**Exercise inputs**
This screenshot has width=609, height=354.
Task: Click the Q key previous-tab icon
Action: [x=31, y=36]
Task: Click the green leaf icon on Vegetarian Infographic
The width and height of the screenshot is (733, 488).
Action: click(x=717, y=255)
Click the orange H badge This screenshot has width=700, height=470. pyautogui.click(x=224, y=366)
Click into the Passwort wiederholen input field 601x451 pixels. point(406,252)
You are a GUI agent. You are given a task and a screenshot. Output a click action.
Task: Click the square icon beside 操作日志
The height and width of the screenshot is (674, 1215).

* * *

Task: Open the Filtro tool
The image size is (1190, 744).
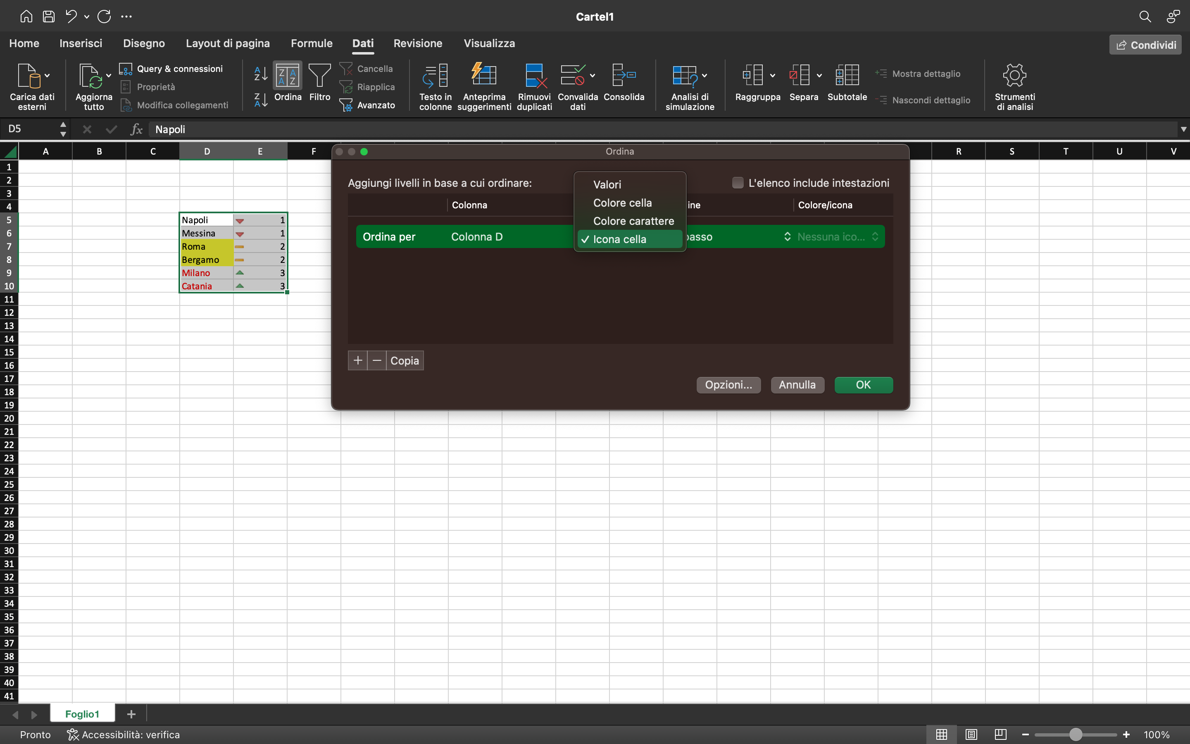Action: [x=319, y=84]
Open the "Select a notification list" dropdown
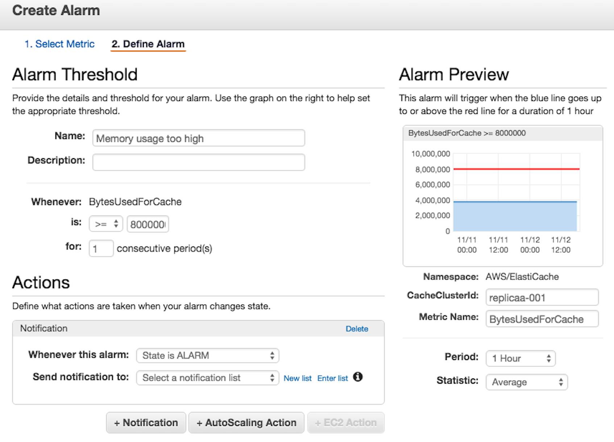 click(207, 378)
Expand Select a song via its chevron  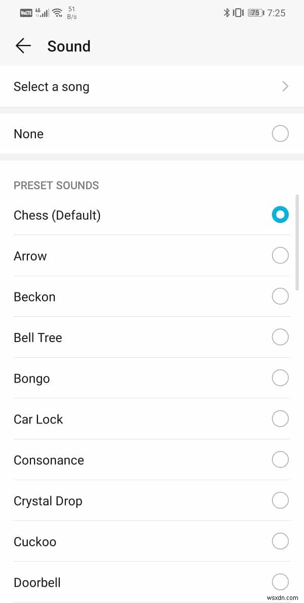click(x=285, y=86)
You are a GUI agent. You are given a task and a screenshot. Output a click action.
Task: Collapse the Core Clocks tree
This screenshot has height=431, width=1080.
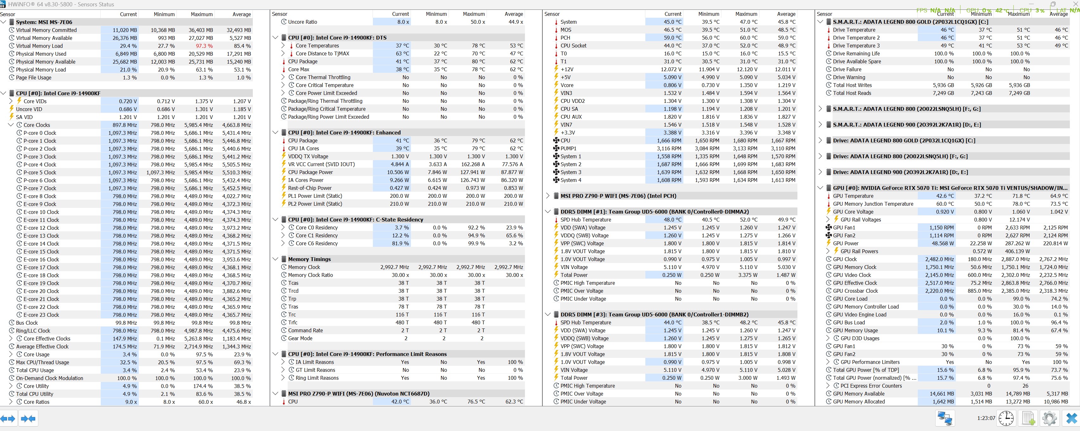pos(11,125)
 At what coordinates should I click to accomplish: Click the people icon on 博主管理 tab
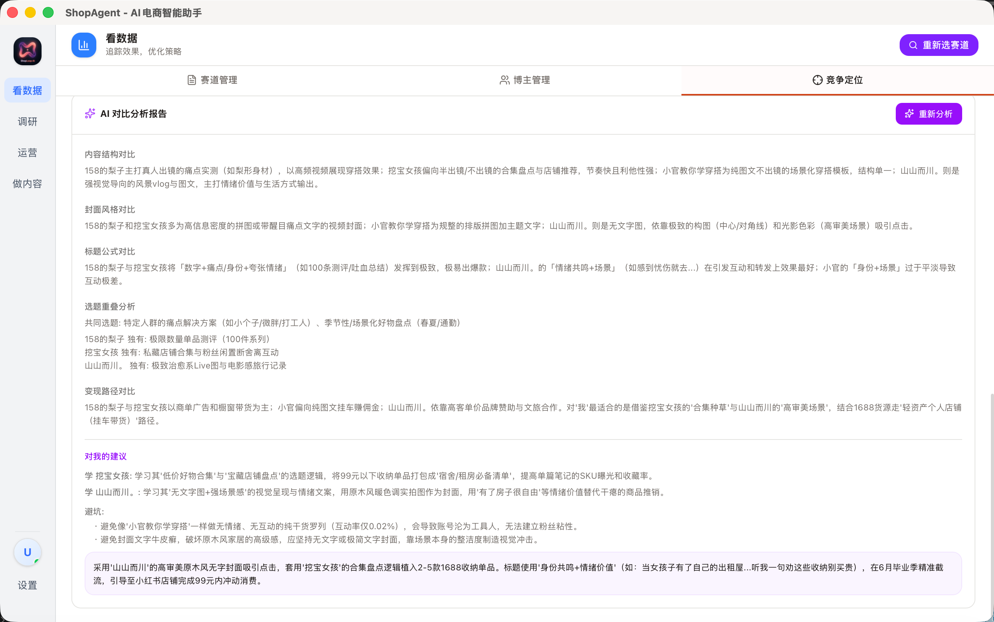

---

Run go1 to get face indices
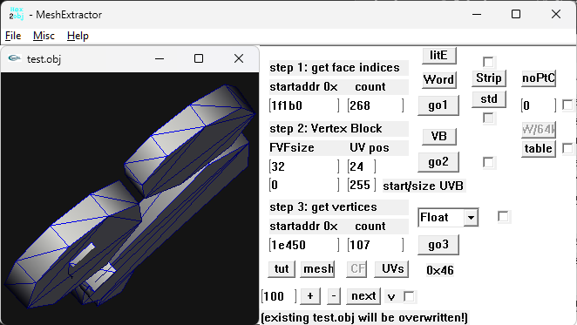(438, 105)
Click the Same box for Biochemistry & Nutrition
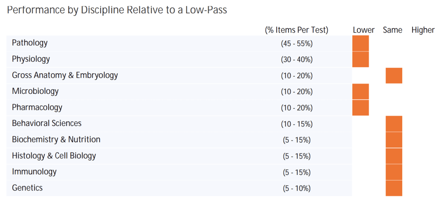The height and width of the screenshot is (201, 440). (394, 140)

**Problem to work on**
Copy the data verbatim, beginning with the line that contains "Click the orange" and continuing through the line that contains "Click into the".

**Worked answer**
Click the orange H badge This screenshot has width=700, height=470. pyautogui.click(x=224, y=366)
Click into the Passwort wiederholen input field 601x451 pixels. point(406,252)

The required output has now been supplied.